So, I went to my classical Greek class with Gerald Hawthorne in Blanchard Hall, and after we prayed, we tried to go on with our lessons. But soon the chapel bell tolled a long series of solemn bells. And we assumed that meant the chancellor had died. And he dismissed class, and that’s basically where my memories stopped.
Verge of Eternity
As I listened to those last minutes of the chapel message, about eleven minutes before he collapsed, several things struck me.
As I listened yesterday, I was trembling inside. I had this awareness, “This man is going to meet Jesus in eleven minutes.” It was as though I were there, and I knew something he didn’t know. “You’re going to die in eleven minutes. 10, 9, 8, 7 . . . You’re going to meet the King of the universe face to face in eleven minutes. You will not finish this message, Dr. Edman. You will not finish anything that is not finished now. Your life will be over in eleven minutes.”
I actually looked over to my computer screen at the numbers ticking off the seconds. And they felt like heartbeats to me. And then he stopped. Now, I’m ten years older than Dr. Edman was when he died. This was a good rehearsal for me. That’s what this is for. This is a rehearsal.

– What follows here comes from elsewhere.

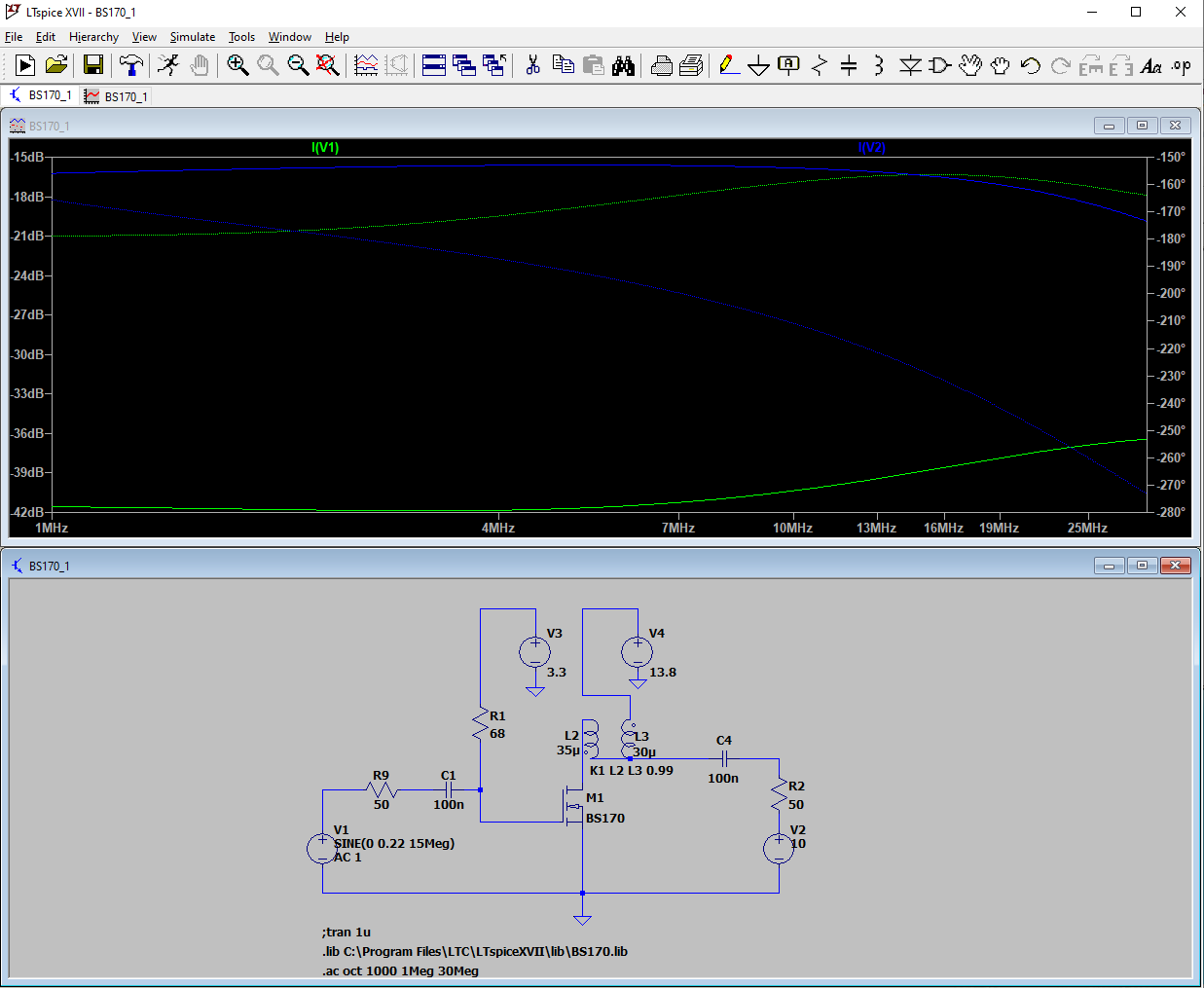Open the Control Panel hammer icon
The height and width of the screenshot is (988, 1204).
point(130,65)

I think the final minutes of Dr. Edman’s life and message have been a bit romanticized. It’s more realistic to say that in those last minutes, not only did he speak of entering the presence of the King — that’s what’s been remembered, and rightly so — but he was also dealing with student misbehavior, just real down-to-earth, inglorious, practical, disappointing behavior. And he talked about speakers who come to chapel and are bad speakers. “They tilt like windmills,” he said, and say things unhelpful. That’s not glorious.
Ordinary Deaths
This is the way it struck me: that’s the way most of us are going to die. We won’t be on some mountaintop of sinless spiritual fervor. We won’t. We’ll be dealing with some mundane, frustrating, ordinary issue like students making a ruckus coming into chapel, speakers that are embarrassing to listen to — trying to say something helpful about this frustrating reality. And here’s the beautiful thing: in the midst of dealing with ordinary, mundane, frustrating disappointments, Christ will shine through. And he did.

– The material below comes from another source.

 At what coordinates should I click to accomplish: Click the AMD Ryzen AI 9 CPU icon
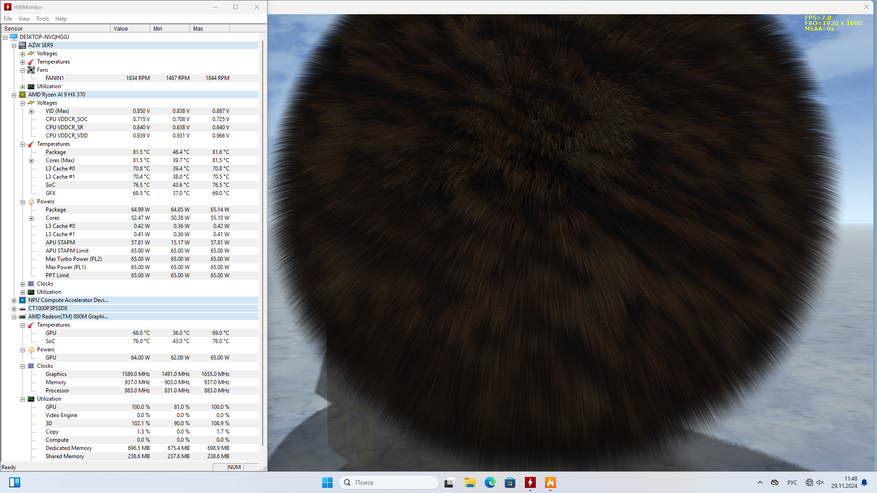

The very last things, the very last words out of Dr. Edman’s mouth, were an exhortation not to return evil for evil, or (to say it positively) to treat disappointing chapel speakers better than they deserve — that is, courteously. Here’s what he said in his last words, words of counsel about how to treat unhelpful speakers. He said, “Our part as Christians is to be courteous. Any indication of disinterest or displeasure on our part would be an unnecessary discourtesy to him, and so I would ask you to desist.” And he fell over. So, the last word, the very last word, was, “Treat them better than they deserve.” Just like Stephen, right?
That’s the way the Christian life is going to be at the very end. I think it’s going to be a mixture of mundane, frustrating, disappointing reality and shafts of light — shafts of light from the word of Christ breaking in, and yes, the glory of the King just over the horizon, a moment away.
Live with the End in View
As I listened and counted down, I thought, “These could be my last eleven minutes right now.” Even as we talk, right? I could drop over here at my desk. I’m standing. I could fall to my left, fall to my right. So, Piper — here’s the admonition that’s landing on me — speak in a way that you would be okay with if a recording of your last minutes were played over and over again on earth and in heaven.
My prayer after listening to this message again after 55 years is that when I die, I would be found like Dr. Edman, commending the love of Christ — and that while I live, I would be found like Dr. Armerding, beautifully discerning what love calls for in every unexpected moment.